Objectively, Ducati’s start to the 2022 MotoGP season couldn’t have gone much worse than it has.

Sure, it leads the championship with Enea Bastianini – but it’s not the Gresini Racing rider who it’s pinned title aspirations upon.

After two races, its planned main stars Pecco Bagnaia and Jorge Martin have scored just a single point between them.

But, with a long season still to go, are things really as bad as they look?

It’s fair to say that while Bastianini was expected to make a strong start to the season, no one at all expected him to be leading the championship as MotoGP heads to Argentina for round three.
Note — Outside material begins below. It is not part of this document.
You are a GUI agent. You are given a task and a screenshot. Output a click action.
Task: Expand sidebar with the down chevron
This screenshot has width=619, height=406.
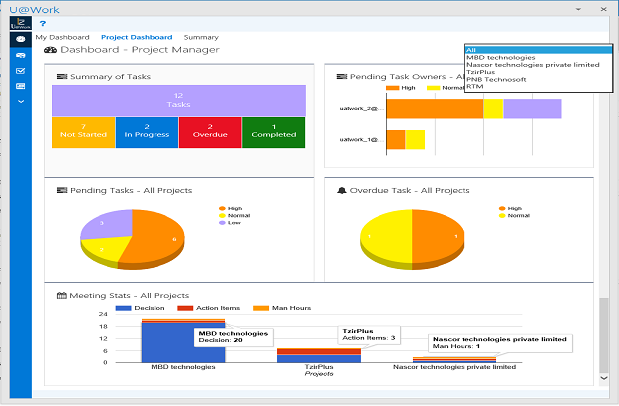click(21, 101)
Bastianini is mounted upon a 2021 bike that finished the season in dominant form in Bagnaia’s hands, winning four of the last six races of the year, so he was always going to have a good start, of course – but there’s also a feeling that he’s had things fall into place just the way he needed to since taking an impressive victory at the opening race of the year in Qatar.

He clearly didn’t have the form to fight hard to maintain his lead in Indonesia – but with the unexpected arrival of rain for the race, he was handed a lifeline, and, carving his way through from 20th after a terrible start, he almost made up for it with enough valuable points in 11th place to keep his lead.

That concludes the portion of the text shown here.